◆ **TEXT BLOCK**
((
Dahiet al-Bariid - in the Twilight Zone

This is Dahiet al-Bariid (the place where there is/was a post office) in northern Jerusalem.

The post office was on the Other side of The Wall, in the direction that most of these cars are heading, towards Ramallah (still about 20 minutes away, over roads in unbelievably bad condition, and skirting the Qalandia checkpoint).

The Wall is finished now in this area, cutting off the main Jerusalem-Ramallah road where commerce was flourishing — that is, until The Wall came, cutting off some 25,000 or more Palestinians in Ar-Ram, who are superfluous and unwanted by Israel’s Jerusalem Municipality.

The Wall cutting through Dahiet al-Bariid - Raja Mukahal-067.jpg
Photo by Raja Mukahal - on the right, a house is being renovated, and storefronts are being constructed up to the edge of the street. On the left, an existing corner convenience store is receiving a delivery of gas bottles which is how most people warm themselves here in the winter, and also cook. Note that the cars have yellow — Israeli — license plates.

The Wall here separates one part of Dahiet al-Bariid, where the World Bank has its office, and where the Israeli and Palestinian teams of the Geneva Initiative/Accords used to meet once a month. from another part.

Only this gap has been left open, allowing traffic to continue through this once-quiet area, making this small street a major road. Because this gap is open, there is a checkpoint down at the bottom of the hill, for going to Jerusalem.

But not everybody can pass through. Diplomats, UN cars, journalists accredited with the Israeli Goverment Press Office, and some of the residents of this small corner of the earth, on the Jerusalem side of The Wall, which is now supposed to be truly and officially part of Jerusalem, according to a Supreme Court decision — but in reality it has become a sort of “seam zone”.

To get a “number”, the residents can try to go to Qalandia, to find whoever is in charge there — that will take a number of tries, and many, many hours of time — to ask for “a number”. Some Palestinians are afraid to do this, out of concern that this may somehow be used to remove their Jerusalem residency rights at some point in the future — despite the Israeli Supreme Court’s decision.
))
◆ **DATA SEGMENT**
((
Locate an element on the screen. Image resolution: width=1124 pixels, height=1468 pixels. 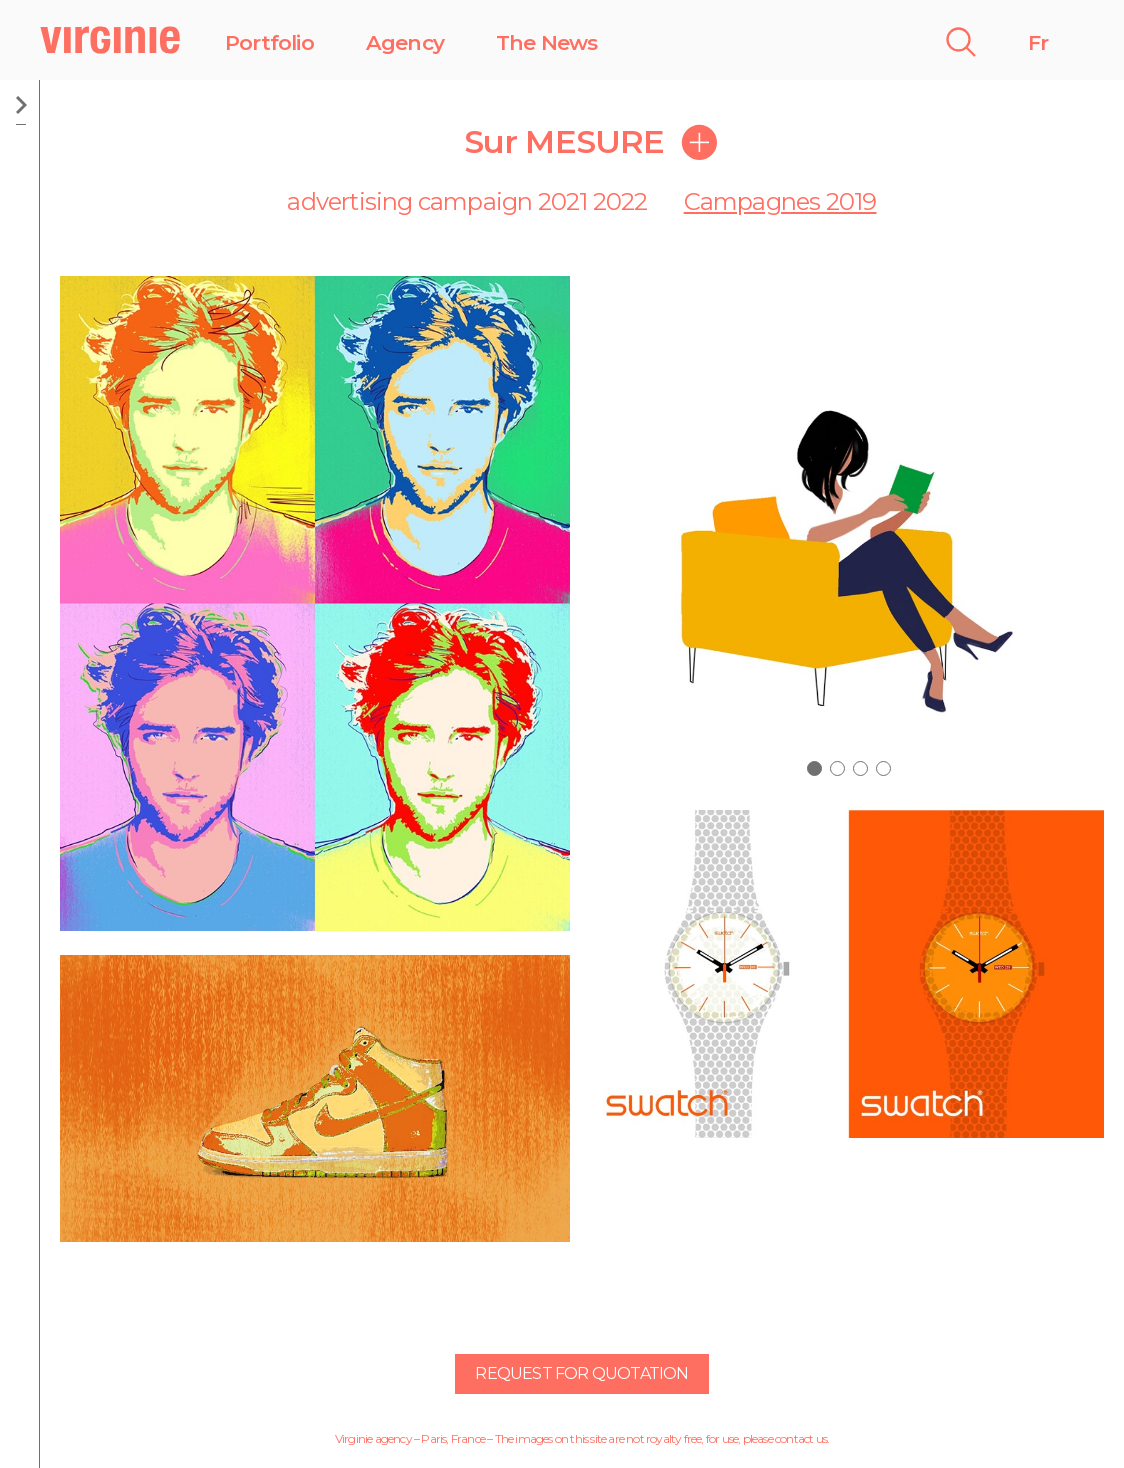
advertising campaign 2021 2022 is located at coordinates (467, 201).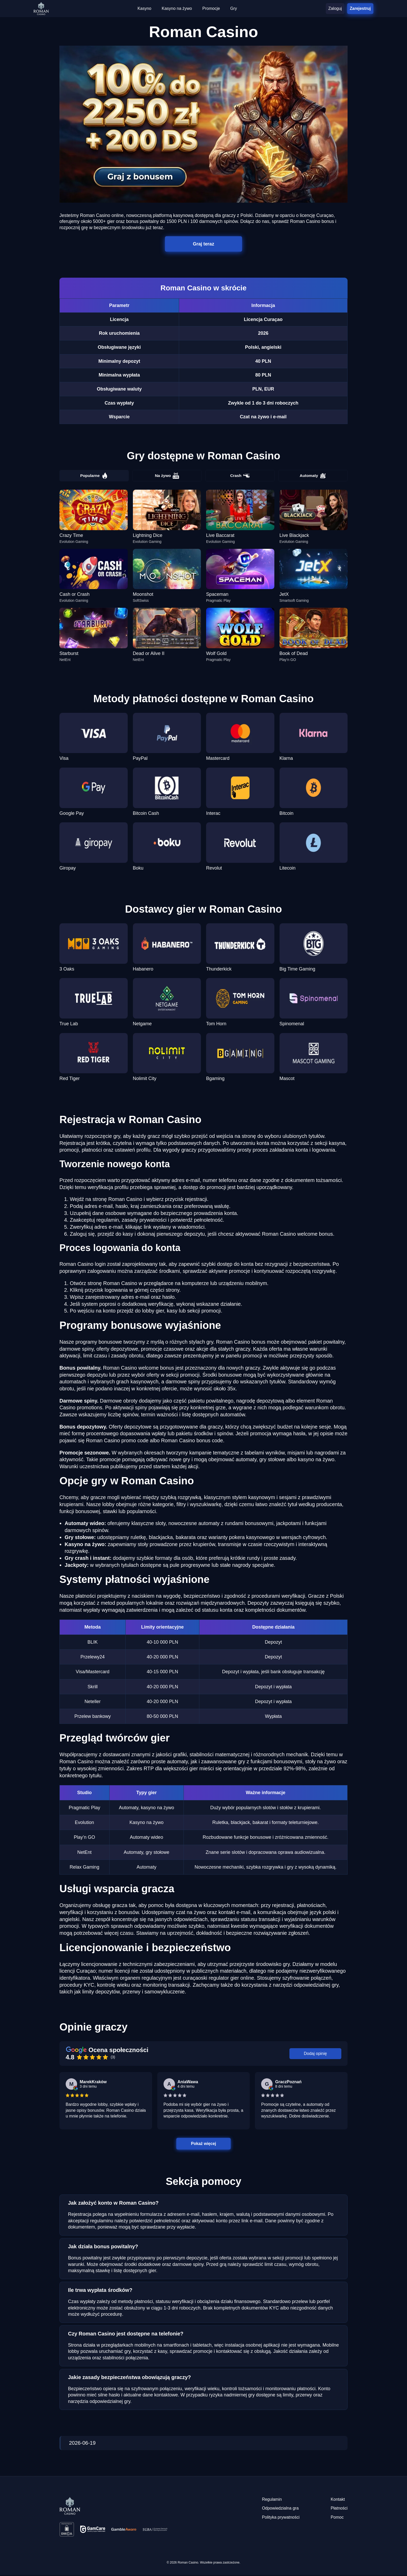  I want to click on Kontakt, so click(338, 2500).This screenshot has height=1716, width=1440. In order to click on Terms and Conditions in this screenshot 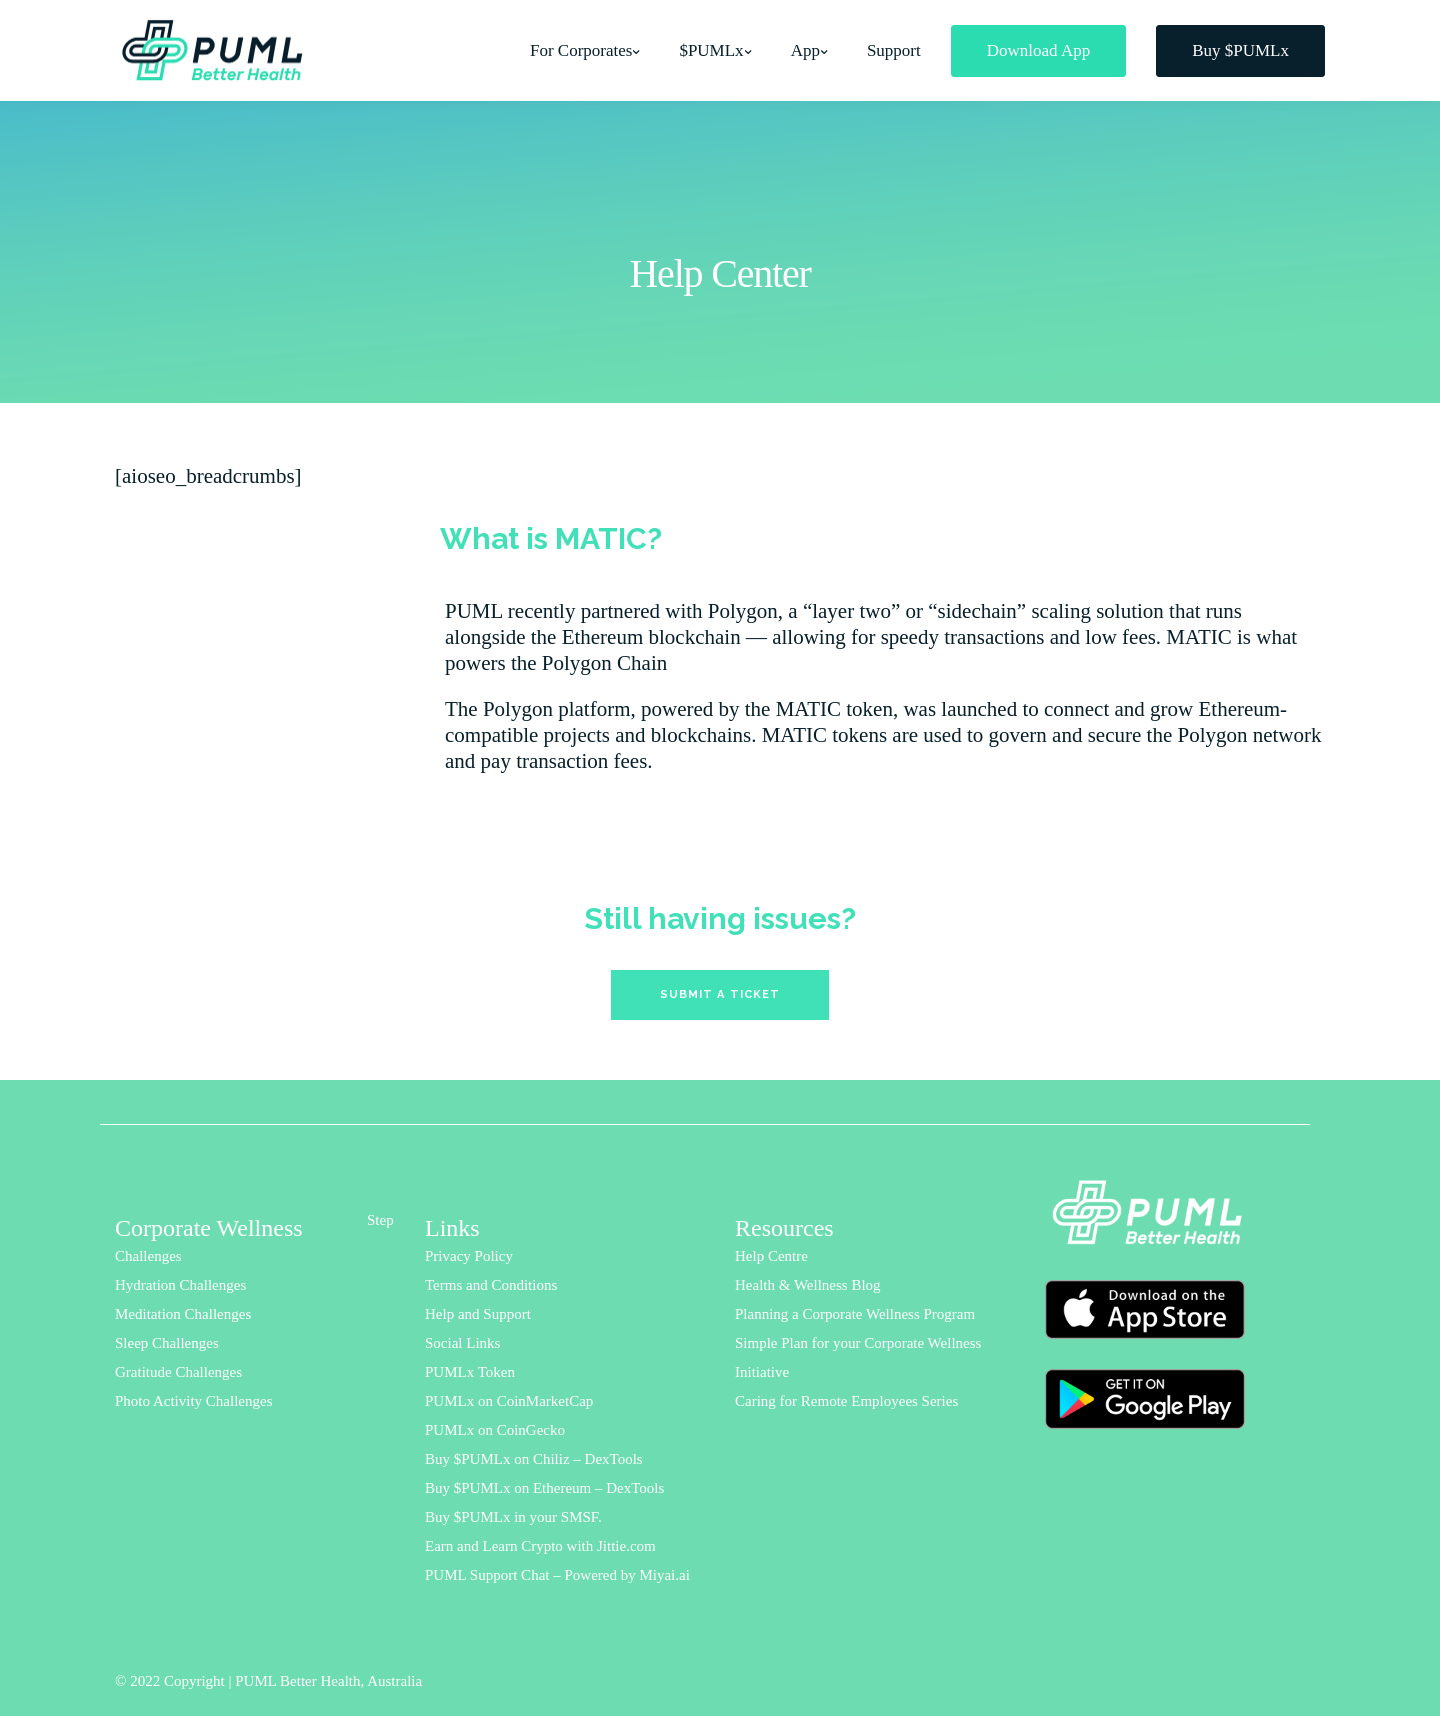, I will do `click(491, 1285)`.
))
Pick up the account of Dahiet al-Bariid and The Wall right after its last sentence, before the data, and continue writing it.

◆ **RIGHT ANSWER**
With this “number”, they can approach the checkpoint down the hill, and wait in line, yet again. Sometimes, this takes a very long time.

Then, when they finally arrive at the point where all the young soldiers with are gathered, they will tell the hopeful potential travellers to stop, while the soldiers go through a loose-leaf notebook containing a list of the names of those with numbers. The pages blow in the wind and rain, and coffee stains mark the pages. But, the young soldiers with guns will go through every page, one by one (they don’t seem to be filed in an order), until they find the number and the corresponding name and ID information (or not — and in this case it means turning around and going back home).

Since Annapolis, instead of getting better, the procedures have gotten much, much worse.

Now, for Palestinians, there is a full-blown inspection involving, among other things, getting out of the car, opening all the doors and the trunk, and discussing all the details of one’s life as one tries to explain oneself in an absurd and ridiculous situation and menacing. What is this? Why do you have that? Where are you going? Why? Where are you coming from? Why?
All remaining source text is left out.